Trained in the universities of Vienna and Pavia, where he studied law, he was one of the top exponents of the Trieste culture in the 19th century. His work is characterized by an Enlightenment imprint, derived in particular from the observation of the reforms implemented during the French occupation of Trieste.

He was lawyer of his native comune after the death of Domenico Rossetti De Scander, in whose office he had worked, Kandler was nominated in 1856 conservator of monuments for the Austrian Littoral, the only one that the Hapsburg empire chose for the territories that were later part of Italy, of the provinces of Trieste and Gorizia, and dealt at length with the collection and publication of epigraphs and Roman antiquities present in the north-Adriatic area, with particular regard to the Roman bricks, which Theodor Mommsen used for his Corpus Inscriptionum Latinarum.

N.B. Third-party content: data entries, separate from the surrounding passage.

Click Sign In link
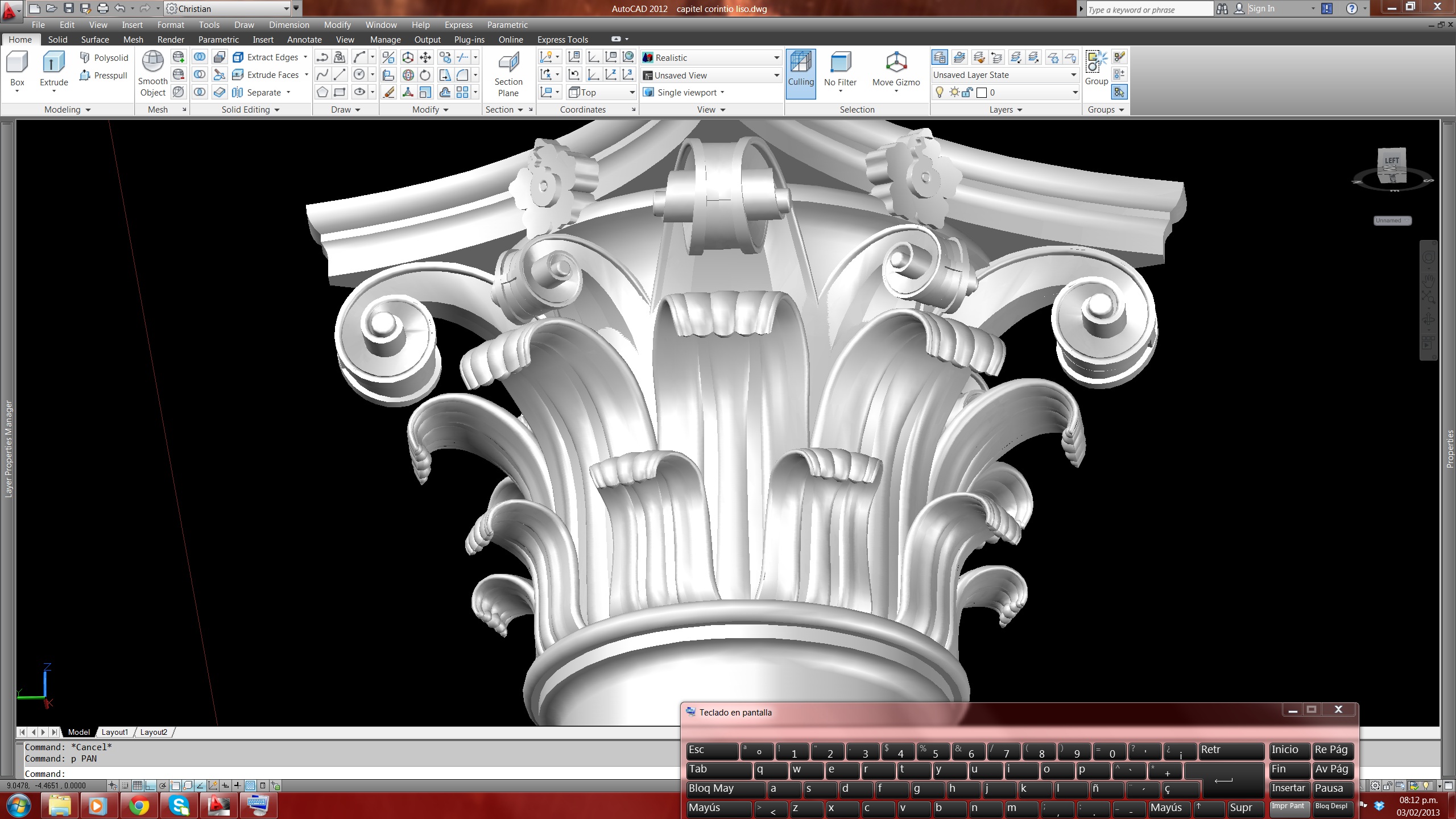Screen dimensions: 1456x819 (1261, 9)
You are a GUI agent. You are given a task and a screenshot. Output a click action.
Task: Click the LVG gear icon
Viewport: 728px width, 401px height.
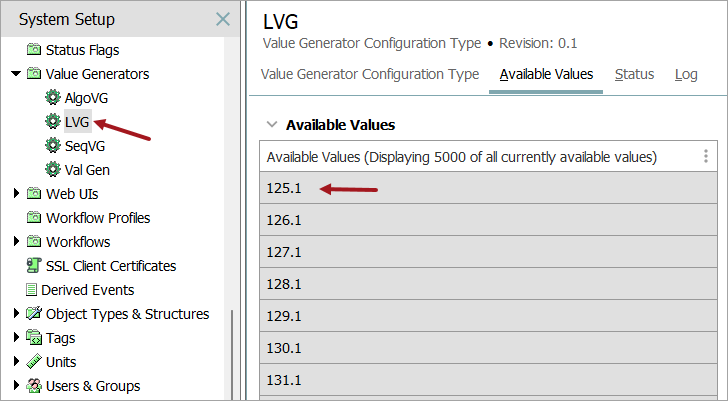click(53, 122)
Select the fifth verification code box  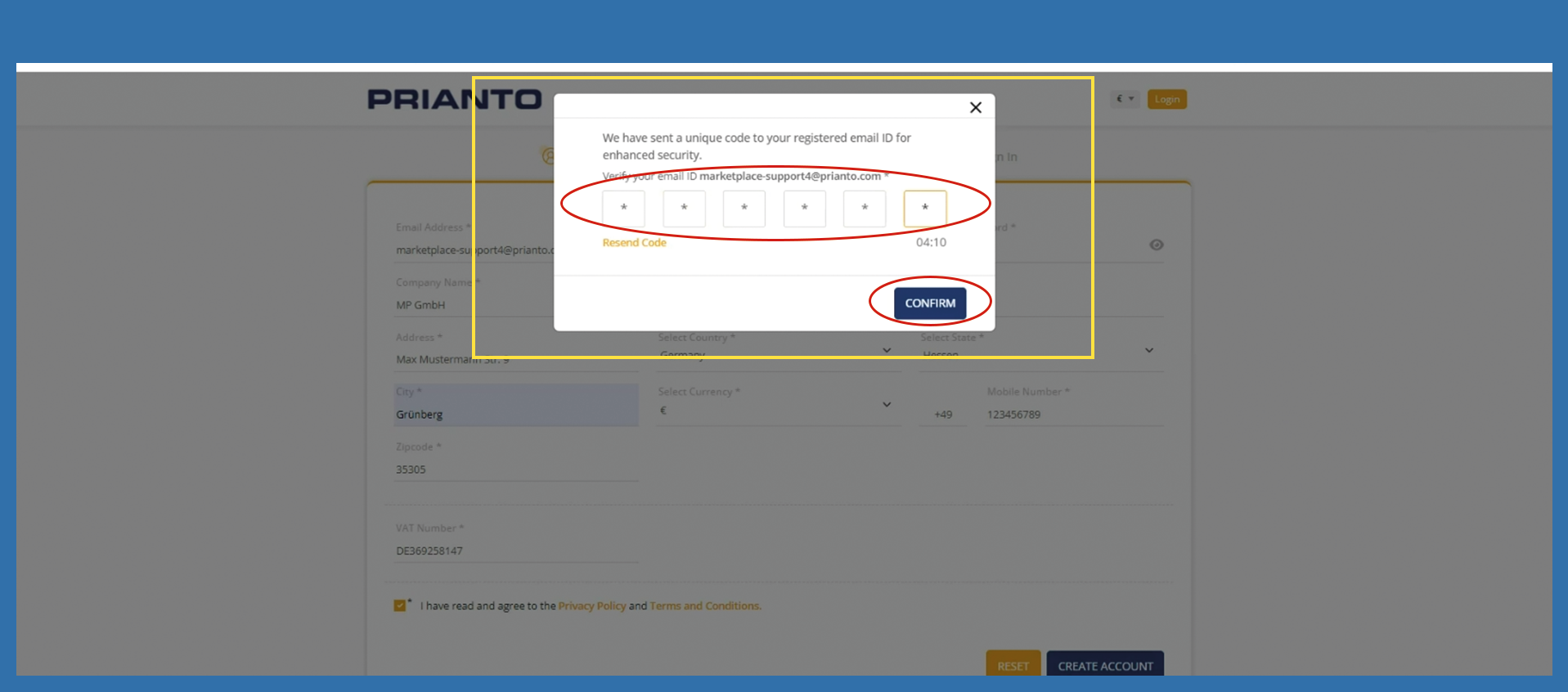click(865, 209)
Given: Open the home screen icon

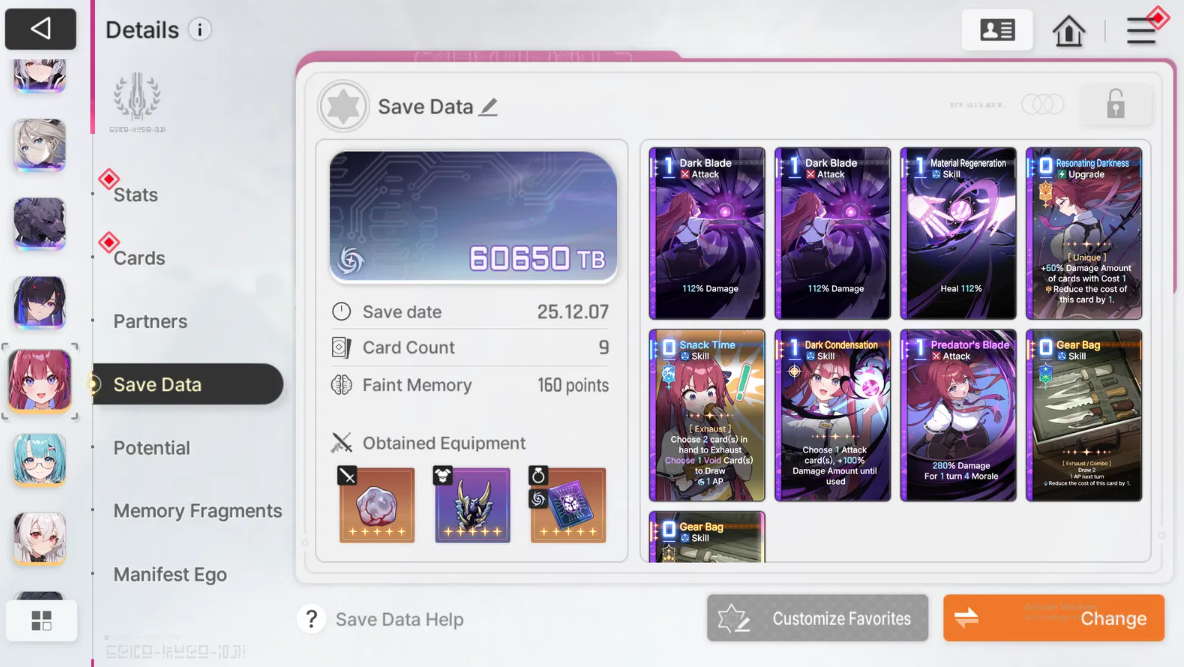Looking at the screenshot, I should coord(1068,31).
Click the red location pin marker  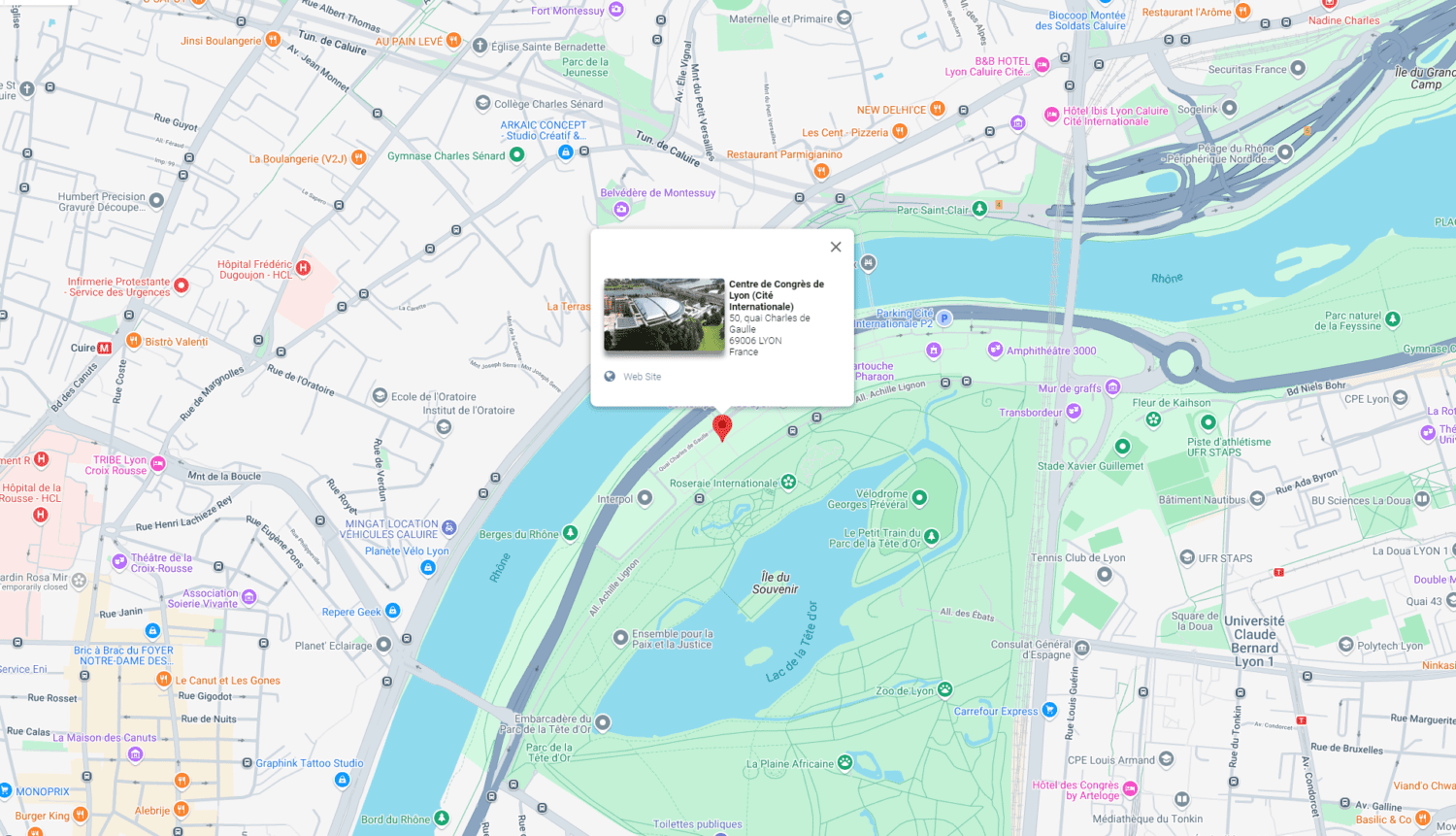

Among his best-known works are the Codice diplomatico istriano ("Istrian Diplomatic Code", 1847), in six volumes, in which he collected the statutes of various Istrian cities including Parenzo, Rovigno, Cittanova, and the Storia del consiglio dei patrizi di Trieste ("History of the council of patricians of Trieste", 1858).

Some of his writings bear the pseudonyms of Giusto Traiber and Giovannina Bandelli.

==Works available online==
- Guida al forestiero nella città di Trieste, Trieste, Tip. Lloyd Austriaco, 1845 (II ed.)
- Cenni al forestiero che visita Pola, Trieste, Papsch & C., 1845.
- Pel fausto ingresso di Mons. Ill.mo e Rev.mo D. Bartolomeo Legat vescovo di Trieste e Capodistria...nella sua chiesa di Trieste..., Trieste, Papsch & C., 1847.
- Fasti sacri e profani di Trieste e dell'Istria, Trieste, Weis, 1849.
- Notizie storiche di Trieste e guida per la città, Trieste, Coen, 1851.
- Inscrizioni dei tempi romani rinvenuti nell'Istria, Trieste, Tip. Lloyd Austriaco, 1855.
- Indicazioni per riconoscere le cose storiche del Litorale, Trieste, Tip. Lloyd Austriaco, 1855.
- Storia del consiglio dei patrizi di Trieste dall'anno 1382 all'anno 1809, Trieste, Tip. Lloyd Austriaco, 1858.